§ **DATA FOR REVIEW**

<<<<

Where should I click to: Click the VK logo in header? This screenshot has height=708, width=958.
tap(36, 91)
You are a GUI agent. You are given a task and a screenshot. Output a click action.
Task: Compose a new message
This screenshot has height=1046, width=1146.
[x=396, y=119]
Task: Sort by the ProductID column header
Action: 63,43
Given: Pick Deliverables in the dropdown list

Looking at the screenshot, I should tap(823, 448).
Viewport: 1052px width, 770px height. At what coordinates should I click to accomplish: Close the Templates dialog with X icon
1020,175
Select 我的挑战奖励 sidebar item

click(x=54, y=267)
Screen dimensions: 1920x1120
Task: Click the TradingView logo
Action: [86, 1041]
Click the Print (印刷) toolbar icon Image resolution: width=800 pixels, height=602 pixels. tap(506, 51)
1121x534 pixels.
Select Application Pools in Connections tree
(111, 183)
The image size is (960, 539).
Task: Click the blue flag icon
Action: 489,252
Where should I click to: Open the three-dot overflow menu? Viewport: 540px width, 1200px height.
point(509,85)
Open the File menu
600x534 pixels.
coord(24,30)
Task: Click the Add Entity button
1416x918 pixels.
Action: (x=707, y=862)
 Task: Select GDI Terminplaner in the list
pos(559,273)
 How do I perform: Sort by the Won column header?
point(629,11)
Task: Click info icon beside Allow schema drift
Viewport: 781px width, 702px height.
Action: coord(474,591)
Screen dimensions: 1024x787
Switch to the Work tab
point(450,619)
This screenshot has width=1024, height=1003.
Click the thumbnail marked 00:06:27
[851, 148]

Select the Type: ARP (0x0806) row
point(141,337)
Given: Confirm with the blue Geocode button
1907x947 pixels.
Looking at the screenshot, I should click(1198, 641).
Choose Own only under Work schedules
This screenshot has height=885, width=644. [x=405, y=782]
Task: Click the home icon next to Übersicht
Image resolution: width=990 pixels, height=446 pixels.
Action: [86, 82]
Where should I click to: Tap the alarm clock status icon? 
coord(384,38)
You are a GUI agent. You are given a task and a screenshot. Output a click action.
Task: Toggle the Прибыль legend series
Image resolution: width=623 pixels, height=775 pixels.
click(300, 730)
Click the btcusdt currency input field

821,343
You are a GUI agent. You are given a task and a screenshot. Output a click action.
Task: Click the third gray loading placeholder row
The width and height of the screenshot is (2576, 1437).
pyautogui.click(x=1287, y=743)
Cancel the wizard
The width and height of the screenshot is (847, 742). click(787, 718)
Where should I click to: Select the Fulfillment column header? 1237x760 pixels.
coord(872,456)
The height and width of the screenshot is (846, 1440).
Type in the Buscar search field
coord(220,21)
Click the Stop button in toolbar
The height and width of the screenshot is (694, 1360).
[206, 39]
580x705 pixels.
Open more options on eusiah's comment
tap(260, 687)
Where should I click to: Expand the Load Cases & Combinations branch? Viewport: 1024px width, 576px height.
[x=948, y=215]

>>>>

§ **EXERCISE**
Each record should be repeated in full, exactly as it is written.

§ **TASK SOLUTION**
Where should I click to: Click the VK logo in header? This screenshot has height=708, width=958.
tap(36, 91)
You are a GUI agent. You are given a task and a screenshot. Output a click action.
Task: Compose a new message
This screenshot has height=1046, width=1146.
[x=396, y=119]
Task: Sort by the ProductID column header
Action: 63,43
Given: Pick Deliverables in the dropdown list

Looking at the screenshot, I should tap(823, 448).
Viewport: 1052px width, 770px height. At what coordinates should I click to accomplish: Close the Templates dialog with X icon
1020,175
Select 我的挑战奖励 sidebar item

click(x=54, y=267)
Screen dimensions: 1920x1120
Task: Click the TradingView logo
Action: [86, 1041]
Click the Print (印刷) toolbar icon Image resolution: width=800 pixels, height=602 pixels. tap(506, 51)
1121x534 pixels.
Select Application Pools in Connections tree
(111, 183)
The image size is (960, 539).
Task: Click the blue flag icon
Action: 489,252
Where should I click to: Open the three-dot overflow menu? Viewport: 540px width, 1200px height.
point(509,85)
Open the File menu
600x534 pixels.
coord(24,30)
Task: Click the Add Entity button
1416x918 pixels.
Action: (x=707, y=862)
 Task: Select GDI Terminplaner in the list
pos(559,273)
 How do I perform: Sort by the Won column header?
point(629,11)
Task: Click info icon beside Allow schema drift
Viewport: 781px width, 702px height.
Action: coord(474,591)
Screen dimensions: 1024x787
Switch to the Work tab
point(450,619)
This screenshot has width=1024, height=1003.
Click the thumbnail marked 00:06:27
[851, 148]

Select the Type: ARP (0x0806) row
point(141,337)
Given: Confirm with the blue Geocode button
1907x947 pixels.
Looking at the screenshot, I should click(1198, 641).
Choose Own only under Work schedules
This screenshot has height=885, width=644. [x=405, y=782]
Task: Click the home icon next to Übersicht
Image resolution: width=990 pixels, height=446 pixels.
Action: [86, 82]
Where should I click to: Tap the alarm clock status icon? 
coord(384,38)
You are a GUI agent. You are given a task and a screenshot. Output a click action.
Task: Toggle the Прибыль legend series
Image resolution: width=623 pixels, height=775 pixels.
click(300, 730)
Click the btcusdt currency input field

821,343
You are a GUI agent. You are given a task and a screenshot. Output a click action.
Task: Click the third gray loading placeholder row
The width and height of the screenshot is (2576, 1437).
pyautogui.click(x=1287, y=743)
Cancel the wizard
The width and height of the screenshot is (847, 742). click(787, 718)
Where should I click to: Select the Fulfillment column header? 1237x760 pixels.
coord(872,456)
The height and width of the screenshot is (846, 1440).
Type in the Buscar search field
coord(220,21)
Click the Stop button in toolbar
The height and width of the screenshot is (694, 1360).
[206, 39]
580x705 pixels.
Open more options on eusiah's comment
tap(260, 687)
Where should I click to: Expand the Load Cases & Combinations branch? Viewport: 1024px width, 576px height.
[x=948, y=215]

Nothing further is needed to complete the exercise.